- _Objective_:
Retype a part of the ethanol article word for word, starting at "But industry advocacy" and ending at "the group said.".

- _Selected passage_:
Monisha Bansal | Staff Writer | Published: Feb 04, 2008

Ethanol Mandates Could Drive Up Food Prices, Enviros Say

(CNSNews.com) - Environmental groups are backing away from their support of federal biofuel and ethanol mandates, because while they say renewable fuel sources reduce greenhouse gas emissions they also could raise food costs and cause shortages.

"We are witnessing the beginning of one of the great tragedies of history," Lester Brown, president of the Earth Policy Institute, said in a statement. "The United States, in a misguided effort to reduce its oil insecurity by converting grain into fuel for cars, is generating global food insecurity on a scale never seen before."

"As a result, prices of food products made directly from these commodities such as bread, pasta, and tortillas, and those made indirectly, such as pork, poultry, beef, milk, and eggs, are everywhere on the rise," he added.

"In Mexico, corn meal prices are up 60 percent. In Pakistan, flour prices have doubled. China is facing rampant food price inflation, some of the worst in decades," Brown said.

But industry advocacy group Ethanol Across America said in a policy statement that "despite extensive media coverage about the potential for a significant increase in food prices due to corn demand for ethanol, statistics simply do not support this claim.

"U.S. consumers continue to enjoy the most affordable and abundant food supply in the world - in spite of a surge in corn demand for ethanol production," the group said.

According to a March 2007 Congressional Research Service report, ethanol demand has already driven up corn prices as well as prices for soy beans and other grains.

- _Dataset_:

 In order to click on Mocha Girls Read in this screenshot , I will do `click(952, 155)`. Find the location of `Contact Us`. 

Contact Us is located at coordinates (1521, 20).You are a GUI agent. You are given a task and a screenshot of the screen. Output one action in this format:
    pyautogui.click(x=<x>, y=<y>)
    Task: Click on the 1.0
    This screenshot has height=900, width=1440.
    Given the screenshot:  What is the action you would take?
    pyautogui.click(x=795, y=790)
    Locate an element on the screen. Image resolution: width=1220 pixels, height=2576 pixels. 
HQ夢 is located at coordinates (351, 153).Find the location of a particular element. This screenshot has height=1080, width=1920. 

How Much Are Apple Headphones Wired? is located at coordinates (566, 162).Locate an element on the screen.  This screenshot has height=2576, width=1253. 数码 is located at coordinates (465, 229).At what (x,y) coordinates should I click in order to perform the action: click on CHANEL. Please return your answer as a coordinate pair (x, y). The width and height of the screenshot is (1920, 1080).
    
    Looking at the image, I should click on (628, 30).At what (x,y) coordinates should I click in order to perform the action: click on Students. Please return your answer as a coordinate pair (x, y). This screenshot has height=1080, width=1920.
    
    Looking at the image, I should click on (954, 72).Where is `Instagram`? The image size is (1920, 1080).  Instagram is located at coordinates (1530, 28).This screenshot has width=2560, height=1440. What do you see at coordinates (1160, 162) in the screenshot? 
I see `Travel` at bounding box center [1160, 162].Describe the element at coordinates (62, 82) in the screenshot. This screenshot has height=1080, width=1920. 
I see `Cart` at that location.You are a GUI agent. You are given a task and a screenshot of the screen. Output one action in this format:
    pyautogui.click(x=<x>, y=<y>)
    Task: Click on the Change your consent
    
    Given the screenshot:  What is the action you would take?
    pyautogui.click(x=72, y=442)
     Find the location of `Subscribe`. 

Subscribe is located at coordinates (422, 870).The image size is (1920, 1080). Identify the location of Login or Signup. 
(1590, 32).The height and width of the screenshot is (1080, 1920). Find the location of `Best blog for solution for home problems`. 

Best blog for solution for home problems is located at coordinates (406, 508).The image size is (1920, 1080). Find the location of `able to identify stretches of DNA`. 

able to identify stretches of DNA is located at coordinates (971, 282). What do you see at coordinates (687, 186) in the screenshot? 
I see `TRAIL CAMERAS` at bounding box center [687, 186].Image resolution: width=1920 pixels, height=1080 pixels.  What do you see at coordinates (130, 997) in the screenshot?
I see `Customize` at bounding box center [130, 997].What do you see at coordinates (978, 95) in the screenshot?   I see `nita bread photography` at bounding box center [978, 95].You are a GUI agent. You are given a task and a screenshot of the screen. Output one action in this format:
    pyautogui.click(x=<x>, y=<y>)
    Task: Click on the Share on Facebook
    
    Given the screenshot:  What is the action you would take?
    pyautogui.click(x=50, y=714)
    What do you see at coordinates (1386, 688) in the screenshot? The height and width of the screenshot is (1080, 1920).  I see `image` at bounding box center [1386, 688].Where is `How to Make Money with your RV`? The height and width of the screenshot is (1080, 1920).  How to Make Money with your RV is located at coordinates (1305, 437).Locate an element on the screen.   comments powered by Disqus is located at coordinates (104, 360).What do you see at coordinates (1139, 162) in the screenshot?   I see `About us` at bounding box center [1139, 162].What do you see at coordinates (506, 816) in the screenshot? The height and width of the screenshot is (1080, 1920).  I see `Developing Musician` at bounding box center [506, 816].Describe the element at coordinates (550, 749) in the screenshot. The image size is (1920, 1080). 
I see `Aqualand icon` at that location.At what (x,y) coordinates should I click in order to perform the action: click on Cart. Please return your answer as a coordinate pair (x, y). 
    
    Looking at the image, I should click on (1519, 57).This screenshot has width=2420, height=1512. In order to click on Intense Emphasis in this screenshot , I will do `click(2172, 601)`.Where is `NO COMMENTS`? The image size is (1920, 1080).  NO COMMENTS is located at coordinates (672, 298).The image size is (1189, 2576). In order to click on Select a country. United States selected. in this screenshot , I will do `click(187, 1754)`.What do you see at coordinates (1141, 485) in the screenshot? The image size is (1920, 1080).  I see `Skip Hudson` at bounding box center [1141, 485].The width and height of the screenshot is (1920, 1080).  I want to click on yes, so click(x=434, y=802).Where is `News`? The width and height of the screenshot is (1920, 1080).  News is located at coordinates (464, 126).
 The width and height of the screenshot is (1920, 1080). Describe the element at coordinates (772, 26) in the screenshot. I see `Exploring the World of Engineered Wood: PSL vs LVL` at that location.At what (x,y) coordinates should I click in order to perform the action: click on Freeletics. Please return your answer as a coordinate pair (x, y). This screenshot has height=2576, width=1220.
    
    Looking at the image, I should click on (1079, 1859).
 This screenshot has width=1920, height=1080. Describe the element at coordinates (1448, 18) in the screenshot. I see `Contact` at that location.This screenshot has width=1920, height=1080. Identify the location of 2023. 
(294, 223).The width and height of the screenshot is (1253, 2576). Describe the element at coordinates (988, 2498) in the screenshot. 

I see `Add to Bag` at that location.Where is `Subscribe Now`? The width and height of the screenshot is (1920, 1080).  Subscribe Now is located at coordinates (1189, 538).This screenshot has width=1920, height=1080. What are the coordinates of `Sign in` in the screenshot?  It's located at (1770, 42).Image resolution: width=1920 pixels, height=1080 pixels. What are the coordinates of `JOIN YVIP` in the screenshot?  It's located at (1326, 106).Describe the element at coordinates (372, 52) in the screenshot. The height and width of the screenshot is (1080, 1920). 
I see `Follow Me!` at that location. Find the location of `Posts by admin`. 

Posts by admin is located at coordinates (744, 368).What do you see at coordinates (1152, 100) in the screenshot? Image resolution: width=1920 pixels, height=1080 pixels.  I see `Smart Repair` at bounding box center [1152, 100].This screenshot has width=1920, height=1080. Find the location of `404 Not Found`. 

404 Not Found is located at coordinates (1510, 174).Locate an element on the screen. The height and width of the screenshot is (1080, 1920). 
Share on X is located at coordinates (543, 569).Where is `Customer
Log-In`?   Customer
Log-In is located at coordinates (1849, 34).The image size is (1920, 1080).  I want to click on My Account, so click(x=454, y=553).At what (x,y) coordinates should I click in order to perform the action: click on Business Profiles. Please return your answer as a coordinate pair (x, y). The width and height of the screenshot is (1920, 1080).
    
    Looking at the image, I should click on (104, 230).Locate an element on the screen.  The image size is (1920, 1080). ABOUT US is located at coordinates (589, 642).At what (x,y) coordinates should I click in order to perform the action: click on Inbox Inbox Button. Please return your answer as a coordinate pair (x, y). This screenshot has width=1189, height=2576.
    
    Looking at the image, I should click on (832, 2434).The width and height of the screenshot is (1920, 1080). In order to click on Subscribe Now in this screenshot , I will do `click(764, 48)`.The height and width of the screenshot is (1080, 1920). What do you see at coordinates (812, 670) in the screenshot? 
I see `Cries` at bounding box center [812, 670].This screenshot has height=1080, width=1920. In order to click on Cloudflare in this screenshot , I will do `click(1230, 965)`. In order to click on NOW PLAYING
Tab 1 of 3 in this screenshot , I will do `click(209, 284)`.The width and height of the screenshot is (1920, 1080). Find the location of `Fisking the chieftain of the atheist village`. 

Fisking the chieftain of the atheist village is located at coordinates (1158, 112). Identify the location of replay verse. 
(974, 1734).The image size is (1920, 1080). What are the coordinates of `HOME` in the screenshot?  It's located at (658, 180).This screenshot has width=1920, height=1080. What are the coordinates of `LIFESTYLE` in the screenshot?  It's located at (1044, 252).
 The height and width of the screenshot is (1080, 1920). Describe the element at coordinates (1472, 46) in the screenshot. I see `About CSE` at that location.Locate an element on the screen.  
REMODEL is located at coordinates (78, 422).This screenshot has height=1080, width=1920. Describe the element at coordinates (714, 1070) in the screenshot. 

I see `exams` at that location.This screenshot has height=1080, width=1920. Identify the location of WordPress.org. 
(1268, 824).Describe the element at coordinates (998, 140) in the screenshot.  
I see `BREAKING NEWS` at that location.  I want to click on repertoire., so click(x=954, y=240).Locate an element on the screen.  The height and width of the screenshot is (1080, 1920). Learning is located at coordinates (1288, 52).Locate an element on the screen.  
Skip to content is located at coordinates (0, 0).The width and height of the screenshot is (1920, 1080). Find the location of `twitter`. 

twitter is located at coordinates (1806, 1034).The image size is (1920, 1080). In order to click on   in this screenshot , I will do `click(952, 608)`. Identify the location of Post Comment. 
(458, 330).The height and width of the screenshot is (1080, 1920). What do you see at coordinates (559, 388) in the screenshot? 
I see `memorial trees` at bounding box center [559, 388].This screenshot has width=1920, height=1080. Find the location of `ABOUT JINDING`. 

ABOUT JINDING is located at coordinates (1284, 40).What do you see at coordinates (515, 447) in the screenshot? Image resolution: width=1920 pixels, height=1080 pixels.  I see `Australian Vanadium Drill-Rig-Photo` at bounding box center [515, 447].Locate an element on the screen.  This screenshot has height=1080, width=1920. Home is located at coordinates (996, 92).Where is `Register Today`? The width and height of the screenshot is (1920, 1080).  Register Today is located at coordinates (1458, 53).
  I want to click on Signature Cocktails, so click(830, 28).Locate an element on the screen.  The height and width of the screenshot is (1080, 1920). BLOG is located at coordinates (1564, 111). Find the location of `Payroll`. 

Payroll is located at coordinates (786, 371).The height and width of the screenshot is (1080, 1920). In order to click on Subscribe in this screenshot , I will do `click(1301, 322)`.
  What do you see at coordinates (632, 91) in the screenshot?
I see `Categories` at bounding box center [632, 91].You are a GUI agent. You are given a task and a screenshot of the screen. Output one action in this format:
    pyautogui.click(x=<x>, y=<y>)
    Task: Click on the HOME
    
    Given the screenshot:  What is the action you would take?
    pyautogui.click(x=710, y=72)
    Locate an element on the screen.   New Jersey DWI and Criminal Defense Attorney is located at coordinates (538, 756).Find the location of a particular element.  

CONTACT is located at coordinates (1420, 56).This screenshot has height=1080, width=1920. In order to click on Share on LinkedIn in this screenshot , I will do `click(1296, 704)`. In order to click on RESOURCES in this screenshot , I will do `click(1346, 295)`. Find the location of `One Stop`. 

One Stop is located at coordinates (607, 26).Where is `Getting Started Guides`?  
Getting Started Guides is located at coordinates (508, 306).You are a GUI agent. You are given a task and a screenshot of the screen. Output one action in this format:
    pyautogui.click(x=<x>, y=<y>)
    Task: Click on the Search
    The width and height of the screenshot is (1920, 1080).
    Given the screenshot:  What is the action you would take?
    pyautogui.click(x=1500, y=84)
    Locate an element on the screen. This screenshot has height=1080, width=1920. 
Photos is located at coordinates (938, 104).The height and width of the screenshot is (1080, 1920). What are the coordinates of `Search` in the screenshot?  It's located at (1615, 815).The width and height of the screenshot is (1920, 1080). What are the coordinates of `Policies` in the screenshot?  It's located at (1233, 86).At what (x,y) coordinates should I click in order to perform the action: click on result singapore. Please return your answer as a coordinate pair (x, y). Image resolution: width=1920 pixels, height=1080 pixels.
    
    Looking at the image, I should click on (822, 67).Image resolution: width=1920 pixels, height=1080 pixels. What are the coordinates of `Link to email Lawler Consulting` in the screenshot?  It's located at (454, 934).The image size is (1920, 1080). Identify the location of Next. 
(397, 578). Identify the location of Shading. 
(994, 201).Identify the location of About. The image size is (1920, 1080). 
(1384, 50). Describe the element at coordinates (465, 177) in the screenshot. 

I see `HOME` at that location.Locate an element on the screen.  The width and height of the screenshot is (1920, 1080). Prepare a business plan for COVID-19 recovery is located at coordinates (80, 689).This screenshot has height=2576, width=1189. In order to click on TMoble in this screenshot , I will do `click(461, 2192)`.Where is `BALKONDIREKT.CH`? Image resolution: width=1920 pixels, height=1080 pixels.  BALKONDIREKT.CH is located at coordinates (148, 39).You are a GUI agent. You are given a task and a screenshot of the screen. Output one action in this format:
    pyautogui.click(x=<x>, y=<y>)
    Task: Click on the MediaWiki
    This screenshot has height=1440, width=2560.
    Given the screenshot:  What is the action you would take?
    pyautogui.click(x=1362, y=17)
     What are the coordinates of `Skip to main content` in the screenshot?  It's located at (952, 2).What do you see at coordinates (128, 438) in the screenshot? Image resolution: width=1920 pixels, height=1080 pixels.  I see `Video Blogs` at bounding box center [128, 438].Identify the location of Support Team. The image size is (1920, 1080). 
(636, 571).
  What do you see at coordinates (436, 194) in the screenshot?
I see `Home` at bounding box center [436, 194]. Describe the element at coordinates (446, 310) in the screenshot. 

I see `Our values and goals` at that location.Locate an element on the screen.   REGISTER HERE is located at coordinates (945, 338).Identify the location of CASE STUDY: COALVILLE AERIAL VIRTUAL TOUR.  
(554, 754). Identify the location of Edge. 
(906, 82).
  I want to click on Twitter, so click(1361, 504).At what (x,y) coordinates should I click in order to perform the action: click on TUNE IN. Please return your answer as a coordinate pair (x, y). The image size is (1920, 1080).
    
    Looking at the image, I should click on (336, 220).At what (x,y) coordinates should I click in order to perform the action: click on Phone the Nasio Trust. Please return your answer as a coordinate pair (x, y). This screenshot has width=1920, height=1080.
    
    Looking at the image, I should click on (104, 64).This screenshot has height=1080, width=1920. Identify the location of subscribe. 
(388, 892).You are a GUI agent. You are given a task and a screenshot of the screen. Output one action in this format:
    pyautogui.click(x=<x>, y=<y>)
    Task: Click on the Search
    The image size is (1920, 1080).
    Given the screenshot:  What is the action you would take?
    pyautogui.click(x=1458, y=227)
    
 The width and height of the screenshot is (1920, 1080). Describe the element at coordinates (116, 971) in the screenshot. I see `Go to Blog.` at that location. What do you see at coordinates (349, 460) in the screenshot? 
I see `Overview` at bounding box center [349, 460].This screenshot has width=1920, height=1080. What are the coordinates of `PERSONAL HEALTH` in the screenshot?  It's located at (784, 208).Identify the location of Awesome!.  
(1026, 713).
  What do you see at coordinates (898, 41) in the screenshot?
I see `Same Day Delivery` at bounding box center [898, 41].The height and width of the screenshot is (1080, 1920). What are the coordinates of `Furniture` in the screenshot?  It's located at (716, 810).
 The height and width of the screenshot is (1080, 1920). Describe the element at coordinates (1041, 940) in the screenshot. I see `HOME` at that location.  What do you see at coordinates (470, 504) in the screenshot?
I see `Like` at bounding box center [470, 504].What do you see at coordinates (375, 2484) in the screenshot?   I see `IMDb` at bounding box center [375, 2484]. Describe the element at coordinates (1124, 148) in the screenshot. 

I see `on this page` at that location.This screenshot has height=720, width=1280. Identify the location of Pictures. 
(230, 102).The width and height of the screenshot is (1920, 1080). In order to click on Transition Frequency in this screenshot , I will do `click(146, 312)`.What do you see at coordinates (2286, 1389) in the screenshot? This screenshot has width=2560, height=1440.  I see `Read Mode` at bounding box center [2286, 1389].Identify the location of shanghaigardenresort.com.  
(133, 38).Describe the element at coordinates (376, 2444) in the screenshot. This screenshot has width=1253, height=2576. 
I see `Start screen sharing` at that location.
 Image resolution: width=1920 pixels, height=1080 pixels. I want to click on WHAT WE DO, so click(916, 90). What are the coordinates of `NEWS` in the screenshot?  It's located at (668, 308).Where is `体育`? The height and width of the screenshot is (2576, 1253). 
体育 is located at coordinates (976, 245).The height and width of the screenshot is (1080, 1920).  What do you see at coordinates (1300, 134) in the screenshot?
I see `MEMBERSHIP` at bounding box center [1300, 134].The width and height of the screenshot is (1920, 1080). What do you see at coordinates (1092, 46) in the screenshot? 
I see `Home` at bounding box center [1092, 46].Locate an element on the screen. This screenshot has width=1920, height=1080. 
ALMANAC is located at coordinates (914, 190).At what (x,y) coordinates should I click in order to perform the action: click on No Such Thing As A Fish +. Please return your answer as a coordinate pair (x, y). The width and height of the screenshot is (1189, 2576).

- _Response below_:
But industry advocacy group Ethanol Across America said in a policy statement that "despite extensive media coverage about the potential for a significant increase in food prices due to corn demand for ethanol, statistics simply do not support this claim.

"U.S. consumers continue to enjoy the most affordable and abundant food supply in the world - in spite of a surge in corn demand for ethanol production," the group said.